Tenkasi Vallinayagam Rathnam () (1930 - 17 October 1984)   hailed from Tenkasi, Madras Presidency, British India.  She was a playback singer for Tamil films.

Early life
Born in Tenkasi to Vallinayagam Pillai and Aavudai Ammal in 1929. Rathnam had learned music from the age of seven under a guru called Ramalinga Aachari, and gave her first full-fledged concert in Sri Lanka. She became a drama artiste and film artist as a child. Pursued her tutelage under Vidhwan Ramnad Krishnan at the age at 12 which paved way for playback singing later.

Married to Visvanathan Pillai in 1947.

Then she moved on to playback singing in the Tamil film industry.

Career life
She was 10 years old when she acted in Bhaktha Chetha in 1940 for the Madras United Artitstes.
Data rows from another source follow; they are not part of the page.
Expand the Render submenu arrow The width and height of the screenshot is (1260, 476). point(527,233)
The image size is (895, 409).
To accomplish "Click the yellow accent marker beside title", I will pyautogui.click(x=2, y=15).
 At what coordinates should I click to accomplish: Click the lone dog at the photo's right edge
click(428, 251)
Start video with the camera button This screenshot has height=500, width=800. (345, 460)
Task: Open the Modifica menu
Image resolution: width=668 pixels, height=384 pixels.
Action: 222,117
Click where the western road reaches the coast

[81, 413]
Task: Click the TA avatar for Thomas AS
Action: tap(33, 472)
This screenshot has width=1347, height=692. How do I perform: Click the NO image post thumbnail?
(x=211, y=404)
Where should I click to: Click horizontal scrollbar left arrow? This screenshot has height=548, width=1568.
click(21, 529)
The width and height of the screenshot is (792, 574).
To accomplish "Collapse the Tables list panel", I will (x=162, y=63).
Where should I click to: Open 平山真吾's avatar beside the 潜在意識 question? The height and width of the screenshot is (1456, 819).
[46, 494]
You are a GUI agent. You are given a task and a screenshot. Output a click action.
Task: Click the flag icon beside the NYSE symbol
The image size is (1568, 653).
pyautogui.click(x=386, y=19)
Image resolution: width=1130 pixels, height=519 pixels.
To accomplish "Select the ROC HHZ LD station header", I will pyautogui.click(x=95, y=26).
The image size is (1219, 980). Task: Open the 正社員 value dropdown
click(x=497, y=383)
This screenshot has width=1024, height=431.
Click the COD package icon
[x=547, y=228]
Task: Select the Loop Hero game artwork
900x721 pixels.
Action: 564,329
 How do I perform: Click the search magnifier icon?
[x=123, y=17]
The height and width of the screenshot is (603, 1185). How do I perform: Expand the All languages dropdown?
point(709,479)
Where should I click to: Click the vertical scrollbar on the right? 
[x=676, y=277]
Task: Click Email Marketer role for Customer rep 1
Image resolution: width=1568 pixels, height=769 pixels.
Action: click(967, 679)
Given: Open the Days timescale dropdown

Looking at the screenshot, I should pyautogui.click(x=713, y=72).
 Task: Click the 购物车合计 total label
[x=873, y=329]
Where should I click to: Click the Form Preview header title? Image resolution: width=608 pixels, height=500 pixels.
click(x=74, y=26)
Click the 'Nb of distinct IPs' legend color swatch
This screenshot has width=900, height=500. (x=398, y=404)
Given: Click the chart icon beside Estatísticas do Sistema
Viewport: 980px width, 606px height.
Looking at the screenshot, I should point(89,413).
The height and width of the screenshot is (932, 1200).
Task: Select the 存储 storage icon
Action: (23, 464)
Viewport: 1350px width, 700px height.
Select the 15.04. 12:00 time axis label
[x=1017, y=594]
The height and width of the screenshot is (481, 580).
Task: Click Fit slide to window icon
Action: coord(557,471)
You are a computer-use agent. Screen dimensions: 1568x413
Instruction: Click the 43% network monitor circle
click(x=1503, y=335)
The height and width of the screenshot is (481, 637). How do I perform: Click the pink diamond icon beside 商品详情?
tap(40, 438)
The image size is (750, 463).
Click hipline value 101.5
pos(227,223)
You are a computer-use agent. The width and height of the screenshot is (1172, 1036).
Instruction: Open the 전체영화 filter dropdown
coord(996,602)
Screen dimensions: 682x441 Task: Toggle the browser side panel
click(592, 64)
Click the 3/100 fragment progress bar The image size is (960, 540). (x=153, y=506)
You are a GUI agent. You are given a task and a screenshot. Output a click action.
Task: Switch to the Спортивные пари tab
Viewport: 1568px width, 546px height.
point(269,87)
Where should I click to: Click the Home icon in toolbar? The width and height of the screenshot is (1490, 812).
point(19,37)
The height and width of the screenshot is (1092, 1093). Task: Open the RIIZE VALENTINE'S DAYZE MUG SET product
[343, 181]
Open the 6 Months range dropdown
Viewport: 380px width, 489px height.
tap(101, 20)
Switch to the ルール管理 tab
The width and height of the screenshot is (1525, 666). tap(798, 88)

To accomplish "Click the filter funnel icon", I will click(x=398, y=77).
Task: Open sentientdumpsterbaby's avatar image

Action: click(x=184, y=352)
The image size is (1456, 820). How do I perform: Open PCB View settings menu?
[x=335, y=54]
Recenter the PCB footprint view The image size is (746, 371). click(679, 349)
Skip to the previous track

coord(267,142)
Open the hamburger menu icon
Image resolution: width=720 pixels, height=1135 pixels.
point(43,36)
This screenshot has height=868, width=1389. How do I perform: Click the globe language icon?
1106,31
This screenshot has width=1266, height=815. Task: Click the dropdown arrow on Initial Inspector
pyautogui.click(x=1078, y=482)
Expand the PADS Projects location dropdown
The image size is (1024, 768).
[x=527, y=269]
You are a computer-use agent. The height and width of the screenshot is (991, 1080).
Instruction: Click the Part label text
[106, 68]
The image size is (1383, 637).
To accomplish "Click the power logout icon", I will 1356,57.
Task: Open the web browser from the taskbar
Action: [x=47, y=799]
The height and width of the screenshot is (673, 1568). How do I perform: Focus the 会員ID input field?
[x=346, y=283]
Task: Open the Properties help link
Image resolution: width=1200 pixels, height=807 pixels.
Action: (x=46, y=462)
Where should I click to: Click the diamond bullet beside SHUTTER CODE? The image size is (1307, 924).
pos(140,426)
She then acted as the child Kannagi in Kannagi in 1942 for the Jupiter Pictures and also sang her own song. In the meantime, she had continued her training under Ramnad Krishnan, and later trained under Chembai Vaidyanatha Bhagavatar.

Rathnam was a much sought after singer in the late 1940s and 1950s. She became popular with the film music directors of that era who had worked with her repeatedly and in that glorious period TVR rendered a staggering variety of challenging songs.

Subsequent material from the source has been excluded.